La troisième phase concerne le bombardement en appui de l’assaut. Il se compose de barrages roulants et permanents ainsi que de tirs de contre-batterie. Les barrages roulants sont tirés 100 mètres devant l’infanterie qui progresse vers l’avant, ce qui constitue toute à la fois une protection du tir, pour eux, et une pression permanente pour les Allemands. Les barrages permanents se concentrent sur certaines tranchées et certains systèmes de défense particuliers. La quatrième phase du plan de feux de l’artillerie prévoit le mouvement des batteries de campagne derrière l’infanterie, au plus près, lorsque celle-ci aura capturé ses objectifs, afin d’offrir des tirs défensifs. L’artillerie lourde doit aussi se déplacer vers l’avant pour fournir le tir de contre-batterie, alors que leurs observateurs profitent désormais de l’observation directe de la plaine de Douai, rendue possible à partir du petit sommet de la crête de Vimy.

Au cours de la première phase, plus de 85 000 obus de munitions lourdes et 190 600 obus de munitions de campagne sont tirés. Pendant la deuxième phase, du 2 au 8 avril, période que l’ennemi appelle la semaine de souffrance, un flux incessant d’obus de tous calibres passe au-dessus de la tête des Canadiens pour frapper les tranchées allemandes. Au matin de l’assaut du 9 avril 1917, plus d’un million d’obus, d’un poids total de 50 000 tonnes, ont déjà frappé les positions allemandes, les transformant en un désert de cratères. Les feux de contre-batterie, estimés à 126 000 coups, dans la semaine qui précède le 9 avril, mettent hors d’état 83 % des canons allemands.

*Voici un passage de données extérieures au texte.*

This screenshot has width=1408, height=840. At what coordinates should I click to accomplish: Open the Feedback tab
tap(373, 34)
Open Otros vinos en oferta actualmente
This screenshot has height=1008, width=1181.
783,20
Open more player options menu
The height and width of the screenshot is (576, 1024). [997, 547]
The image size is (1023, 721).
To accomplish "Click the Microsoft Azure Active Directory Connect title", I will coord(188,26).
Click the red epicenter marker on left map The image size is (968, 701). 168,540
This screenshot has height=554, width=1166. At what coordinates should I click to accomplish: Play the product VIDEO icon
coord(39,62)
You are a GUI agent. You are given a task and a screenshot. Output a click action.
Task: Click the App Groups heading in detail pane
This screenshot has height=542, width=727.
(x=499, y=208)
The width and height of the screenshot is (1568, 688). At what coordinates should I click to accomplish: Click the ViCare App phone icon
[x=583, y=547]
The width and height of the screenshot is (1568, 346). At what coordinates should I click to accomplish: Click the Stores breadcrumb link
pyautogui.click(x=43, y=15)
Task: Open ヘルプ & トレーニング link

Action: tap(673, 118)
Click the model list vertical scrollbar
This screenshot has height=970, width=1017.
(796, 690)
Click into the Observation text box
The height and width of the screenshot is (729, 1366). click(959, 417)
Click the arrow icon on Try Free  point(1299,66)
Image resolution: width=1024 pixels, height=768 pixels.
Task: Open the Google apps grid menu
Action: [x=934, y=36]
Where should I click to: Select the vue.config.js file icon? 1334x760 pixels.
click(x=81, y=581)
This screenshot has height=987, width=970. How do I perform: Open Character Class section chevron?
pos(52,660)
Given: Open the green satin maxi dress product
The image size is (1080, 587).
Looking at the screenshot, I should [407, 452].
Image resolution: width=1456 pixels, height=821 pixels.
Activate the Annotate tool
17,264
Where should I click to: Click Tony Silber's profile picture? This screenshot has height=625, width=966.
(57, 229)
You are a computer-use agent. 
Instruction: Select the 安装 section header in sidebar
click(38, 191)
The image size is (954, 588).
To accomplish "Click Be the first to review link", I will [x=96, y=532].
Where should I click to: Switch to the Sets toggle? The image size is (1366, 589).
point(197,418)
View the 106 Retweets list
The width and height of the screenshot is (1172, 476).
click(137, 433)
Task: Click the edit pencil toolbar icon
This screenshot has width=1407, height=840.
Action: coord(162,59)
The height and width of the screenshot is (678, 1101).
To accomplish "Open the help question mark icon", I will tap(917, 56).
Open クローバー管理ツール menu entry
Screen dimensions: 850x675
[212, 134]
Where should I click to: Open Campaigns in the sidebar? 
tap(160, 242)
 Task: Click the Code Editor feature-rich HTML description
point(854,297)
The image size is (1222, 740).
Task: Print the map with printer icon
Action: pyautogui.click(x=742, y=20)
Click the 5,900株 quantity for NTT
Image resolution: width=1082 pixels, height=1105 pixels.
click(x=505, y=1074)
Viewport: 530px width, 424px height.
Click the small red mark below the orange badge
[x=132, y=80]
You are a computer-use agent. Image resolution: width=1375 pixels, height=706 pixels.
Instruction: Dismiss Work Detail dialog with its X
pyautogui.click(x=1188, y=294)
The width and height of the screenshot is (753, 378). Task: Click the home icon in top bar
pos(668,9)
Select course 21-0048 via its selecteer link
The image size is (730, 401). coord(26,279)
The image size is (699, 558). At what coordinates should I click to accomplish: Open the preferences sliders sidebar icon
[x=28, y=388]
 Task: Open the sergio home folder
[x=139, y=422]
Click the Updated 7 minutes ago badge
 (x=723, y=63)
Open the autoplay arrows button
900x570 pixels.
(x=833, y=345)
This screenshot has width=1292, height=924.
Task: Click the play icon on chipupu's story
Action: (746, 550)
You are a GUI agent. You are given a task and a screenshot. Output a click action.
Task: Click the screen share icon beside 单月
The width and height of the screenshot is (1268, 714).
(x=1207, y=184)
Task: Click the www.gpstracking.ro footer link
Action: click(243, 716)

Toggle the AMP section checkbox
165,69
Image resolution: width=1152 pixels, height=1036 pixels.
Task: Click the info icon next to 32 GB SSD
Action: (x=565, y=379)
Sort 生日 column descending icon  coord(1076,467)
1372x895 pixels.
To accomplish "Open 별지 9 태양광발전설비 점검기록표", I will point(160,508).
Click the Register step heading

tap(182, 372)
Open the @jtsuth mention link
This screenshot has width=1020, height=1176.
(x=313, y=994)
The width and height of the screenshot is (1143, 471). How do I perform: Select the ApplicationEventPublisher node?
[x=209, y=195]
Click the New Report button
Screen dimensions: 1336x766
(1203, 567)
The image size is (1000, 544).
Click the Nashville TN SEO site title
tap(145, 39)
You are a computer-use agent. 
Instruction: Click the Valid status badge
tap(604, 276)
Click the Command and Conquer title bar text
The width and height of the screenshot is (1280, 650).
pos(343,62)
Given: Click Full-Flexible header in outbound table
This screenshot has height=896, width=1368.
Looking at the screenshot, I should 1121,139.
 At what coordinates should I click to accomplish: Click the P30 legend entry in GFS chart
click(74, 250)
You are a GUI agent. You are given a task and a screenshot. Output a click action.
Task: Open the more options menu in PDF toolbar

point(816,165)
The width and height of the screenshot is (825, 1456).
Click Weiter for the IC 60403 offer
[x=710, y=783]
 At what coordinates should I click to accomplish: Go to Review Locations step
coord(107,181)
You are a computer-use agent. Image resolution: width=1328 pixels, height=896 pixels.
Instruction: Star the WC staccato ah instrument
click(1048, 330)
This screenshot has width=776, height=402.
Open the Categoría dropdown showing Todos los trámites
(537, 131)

Durant l’assaut même, en plus de leurs propres pièces, les artilleurs canadiens utilisent neuf pièces d’artillerie capturées à l’ennemi. L’opération de Vimy reste un exemple classique de percée délibérée contre des positions solidement préparées et de la capacité des forces d’assaut de consolider et de conserver cet acquis.

Conclusion:

L’artillerie Canadienne, une des plus anciennes formations militaires du Canada, s’organise à la fin du XIXe siècle pour connaitre un véritable changement d’échelle durant la Grande Guerre. Ses différentes formations et ses servants sont engagés dans toutes les batailles, des Flandres à la Somme, en passant par l’Artois. C’est à Vimy, en avril 1917, que l’Artillerie Canadienne va jouer son rôle le plus déterminant du conflit en assurant, à travers la nouvelle stratégie des tirs de barrages progressifs et de l’avancée immédiate du feu sur les zones conquises, la destruction des défenses allemandes. Vimy établit une nouvelle norme quant à la préparation de l’artillerie pour résister aux puissantes contre-attaques de l’ennemi, une fois que l’infanterie a réussi à capturer ses objectifs. Cette image du feu roulant préfigure également et d’une certaine manière celle de l’arrivée des premiers chars sur les champs de bataille.

Bibliographie :

Charles H. Stewart, « Overseas » The lineages and insignia of the Canadian Expeditionary Force 1914-1919, Little & Stewart, Mission Press, Ontario,  1971.